=== Text provided ===
____

- Cap badge of the regiment
- Active: 1959–1966
- Country: United Kingdom
- Branch: British Army
- Type: Line Infantry
- Part of: Home Counties Brigade

= Queen's Royal Surrey Regiment =

The Queen's Royal Surrey Regiment was a line infantry regiment of the British Army which existed from 1959 to 1966. In 1966, it was amalgamated with the Queen's Own Buffs, The Royal Kent Regiment, the Royal Sussex Regiment and the Middlesex Regiment (Duke of Cambridge's Own) to form the Queen's Regiment, which later merged with the Royal Hampshire Regiment in September 1992 to form the Princess of Wales's Royal Regiment (Queen's and Royal Hampshires).

==History==
As a consequence of defence cuts in the late 1950s, the Queen's Royal Regiment (West Surrey) and the East Surrey Regiment were amalgamated on 14 October 1959 to form the 1st Battalion, Queen's Royal Surrey Regiment.

In 1961 the 1st Queen's Surreys was sent to Aden. In 1962 the regiment joined the Hong Kong garrison, remaining there on a 2-year posting before heading for Münster, West Germany in 1964 as part of the British Army of the Rhine.

In 1966 the regiment's short existence came to an end when it, along with the three other remaining regiments of the Home Counties Brigade, was amalgamated to form the Queen's Regiment, one of the new 'large' regiments that were formed in the 1960s.

==Territorials==
When the regiment was formed, the Territorial Army battalions of the merging regiments continued to use their former titles. However, in 1961, a reduction in the size of the TA led to the formation of 3rd and 4th Queen's Surreys:
- 3rd Battalion (TA) was formed of units affiliated to the Queen’s Royal Regiment: the 5th and 6th battalions and the 565th Light Anti-Aircraft Regiment, Royal Artillery (the successor to 4th Battalion). Its headquarters were in Guildford.

____

=== Stored records ===

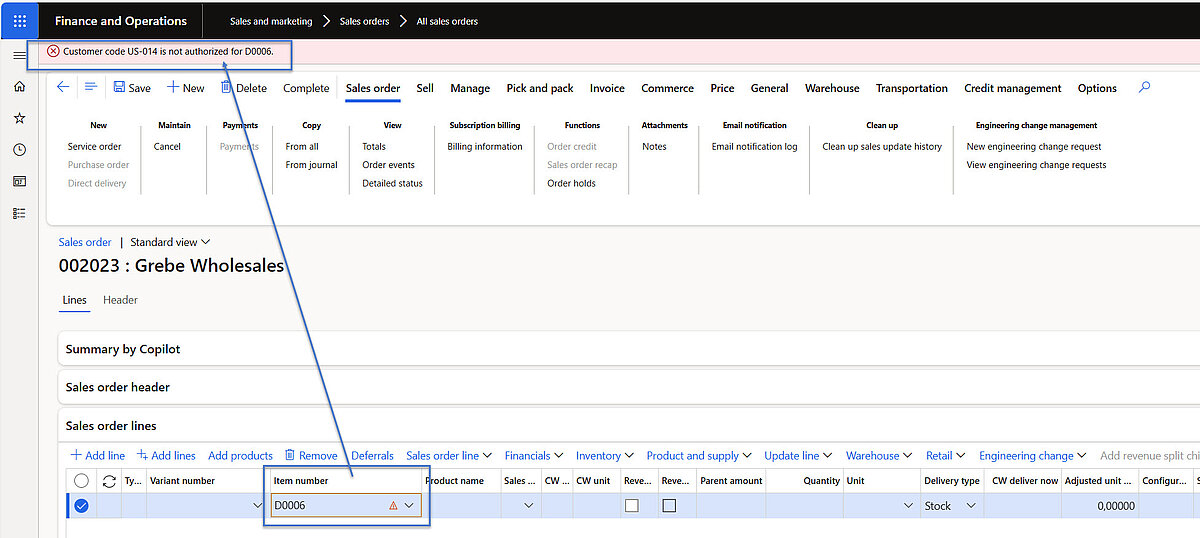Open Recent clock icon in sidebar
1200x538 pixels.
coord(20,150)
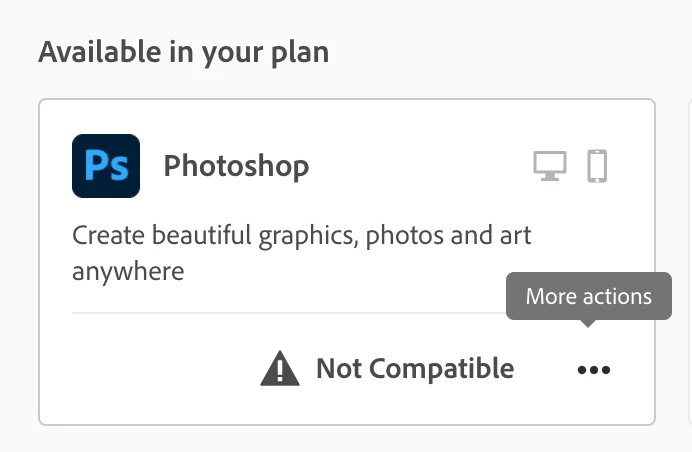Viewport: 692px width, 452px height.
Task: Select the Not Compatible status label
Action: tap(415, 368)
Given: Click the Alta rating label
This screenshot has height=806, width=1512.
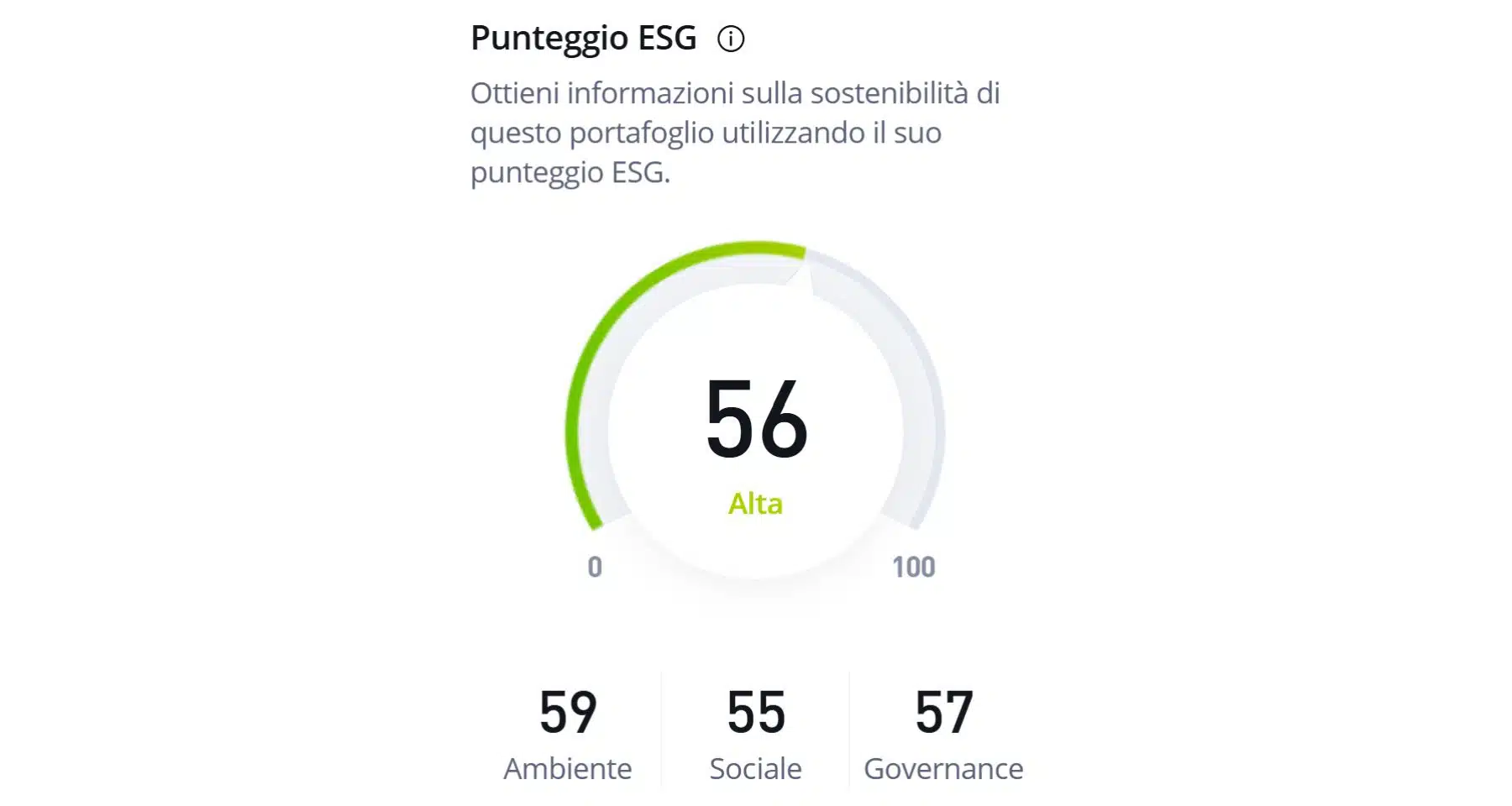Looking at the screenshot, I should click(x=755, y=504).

____

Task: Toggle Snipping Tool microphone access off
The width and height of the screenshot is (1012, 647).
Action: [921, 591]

____

=== Written tasks ===
- A) According to the Queen's Royal Surrey Regiment text, why were the 3rd and 4th Queen's Surreys formed in 1961?
- B) In the Queen's Royal Surrey Regiment text, what is the stretch from "The Queen's Royal Surrey" through "Royal Surrey Regiment.", reproduced word for word?

=== The replies ===
- A) A reduction in the size of the Territorial Army in 1961 led to their formation. Until then, the Territorial Army battalions of the merging regiments had kept their former titles.

- B)
The Queen's Royal Surrey Regiment was a line infantry regiment of the British Army which existed from 1959 to 1966. In 1966, it was amalgamated with the Queen's Own Buffs, The Royal Kent Regiment, the Royal Sussex Regiment and the Middlesex Regiment (Duke of Cambridge's Own) to form the Queen's Regiment, which later merged with the Royal Hampshire Regiment in September 1992 to form the Princess of Wales's Royal Regiment (Queen's and Royal Hampshires).

==History==
As a consequence of defence cuts in the late 1950s, the Queen's Royal Regiment (West Surrey) and the East Surrey Regiment were amalgamated on 14 October 1959 to form the 1st Battalion, Queen's Royal Surrey Regiment.